EXCERPT:
=====

DRAFT of specification if Indexing By words for strings.

Wed Sep 22 22:33:41 CDT 2004

On Sep 22, 2004, at 16:10, Ruslan Zasukhin wrote:

> IBM ICU have class BreakIterator
>
> It make sure that for specified language we will get the correct words.

Excellent; I'm sure that will take care of at least 95% of our needs.

I do wonder if there could be someway to override it, though.  I could 
see an override being useful, for example, in the case of *last names* 
(here we go again!).  A hyphen character ("-") is almost always 
considered a word boundary.  Occasionally, however, there have been 
times when I'd have liked to be able to treat hyphenated words as 
one-word sets in an indexed-by-word field (last-name fields come to 
mind!).

Perhaps you could provide an interface similar to what we've been 
discussing re prohibited index words, letting us add characters to 
word-break sets and to non-word-break sets as needed?

Also, there may be situations where a field defined as, for example, 
English may contain words from other languages, in which case the IBM 
ICU might cause the word "rechêrche" (for example) to be indexed as 
"rech" and "rche," as (I believe) the Valentina 1.x kernel does 
(certainly it does this with many "accent" characters).  If we could 
have the capability of adding "ê" (in this case) to a set of word-break 
characters, we could fine-tune the ICU as appropriate for our specific 
applications.

Do others see a need for this, too, or is this my own pipe-dream?

Cheers,

-- Erik

=====

DATA SUPPLIED:
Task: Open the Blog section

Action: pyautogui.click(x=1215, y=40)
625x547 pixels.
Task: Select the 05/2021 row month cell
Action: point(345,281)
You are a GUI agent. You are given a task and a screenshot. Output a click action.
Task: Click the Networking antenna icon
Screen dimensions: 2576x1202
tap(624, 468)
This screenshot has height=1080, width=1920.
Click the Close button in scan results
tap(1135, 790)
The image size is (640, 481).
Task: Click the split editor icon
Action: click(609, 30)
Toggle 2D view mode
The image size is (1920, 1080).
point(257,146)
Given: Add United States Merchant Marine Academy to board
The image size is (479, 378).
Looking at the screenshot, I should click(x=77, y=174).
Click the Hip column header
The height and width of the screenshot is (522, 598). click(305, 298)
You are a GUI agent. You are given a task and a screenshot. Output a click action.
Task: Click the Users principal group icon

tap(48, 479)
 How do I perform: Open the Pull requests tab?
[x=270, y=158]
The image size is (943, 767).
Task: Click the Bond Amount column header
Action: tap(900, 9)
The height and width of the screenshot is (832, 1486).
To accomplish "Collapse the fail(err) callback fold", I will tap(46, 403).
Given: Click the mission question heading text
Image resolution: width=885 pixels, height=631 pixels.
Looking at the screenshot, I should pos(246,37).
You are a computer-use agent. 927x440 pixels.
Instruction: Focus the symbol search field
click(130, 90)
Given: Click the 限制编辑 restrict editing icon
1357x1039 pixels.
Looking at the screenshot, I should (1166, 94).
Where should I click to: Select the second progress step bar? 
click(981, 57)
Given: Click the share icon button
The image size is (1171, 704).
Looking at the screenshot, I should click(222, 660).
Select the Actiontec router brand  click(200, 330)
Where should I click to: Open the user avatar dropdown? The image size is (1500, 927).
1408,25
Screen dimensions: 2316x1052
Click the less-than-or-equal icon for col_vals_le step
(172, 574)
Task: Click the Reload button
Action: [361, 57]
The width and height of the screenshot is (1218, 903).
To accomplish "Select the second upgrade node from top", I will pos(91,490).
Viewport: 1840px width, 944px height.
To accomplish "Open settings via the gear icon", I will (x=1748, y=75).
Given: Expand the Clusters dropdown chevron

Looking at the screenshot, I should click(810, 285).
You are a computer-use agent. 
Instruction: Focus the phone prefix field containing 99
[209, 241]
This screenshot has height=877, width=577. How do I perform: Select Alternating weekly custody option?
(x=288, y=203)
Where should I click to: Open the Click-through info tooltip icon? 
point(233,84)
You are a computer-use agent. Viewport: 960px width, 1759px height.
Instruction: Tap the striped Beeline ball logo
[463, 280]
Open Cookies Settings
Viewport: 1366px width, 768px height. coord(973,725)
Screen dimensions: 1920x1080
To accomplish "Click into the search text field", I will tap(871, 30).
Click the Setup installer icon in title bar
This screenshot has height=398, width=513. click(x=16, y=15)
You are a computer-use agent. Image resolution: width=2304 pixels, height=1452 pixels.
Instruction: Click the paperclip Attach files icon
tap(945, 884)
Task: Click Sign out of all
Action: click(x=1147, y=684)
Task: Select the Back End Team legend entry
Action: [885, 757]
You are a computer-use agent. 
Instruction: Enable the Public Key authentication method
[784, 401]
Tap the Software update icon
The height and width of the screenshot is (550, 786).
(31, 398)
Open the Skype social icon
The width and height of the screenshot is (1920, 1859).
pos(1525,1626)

=====

TASKS TO PERFORM:
a. Check each statement against the word-indexing message. For each one, answer yes or no and quote the exact words from the message that decide it.
(i) The writer expects BreakIterator to cover at least 95% of their needs.
(ii) A hyphen is almost never treated as a word boundary.
(iii) The writer proposes letting users add characters to word-break sets.
b. Translate this sentence from the word-indexing message into Spanish: "Do others see a need for this, too, or is this my own pipe-dream?"
c. Answer these questions from the word-indexing message.
(i) Which IBM ICU class is named?
(ii) Which kind of field does the writer give as an example where hyphenated words should count as one word?
(iii) Into which two parts might the word "rechêrche" be indexed?

EXPECTED RESULTS:
a.
(i) Yes: "I'm sure that will take care of at least 95% of our needs."
(ii) No: "A hyphen character ("-") is almost always considered a word boundary."
(iii) Yes: "letting us add characters to word-break sets and to non-word-break sets as needed"

b. ¿Ven otros también la necesidad de esto, o es solo una quimera mía?

c.
(i) BreakIterator
(ii) Last-name fields
(iii) "rech" and "rche"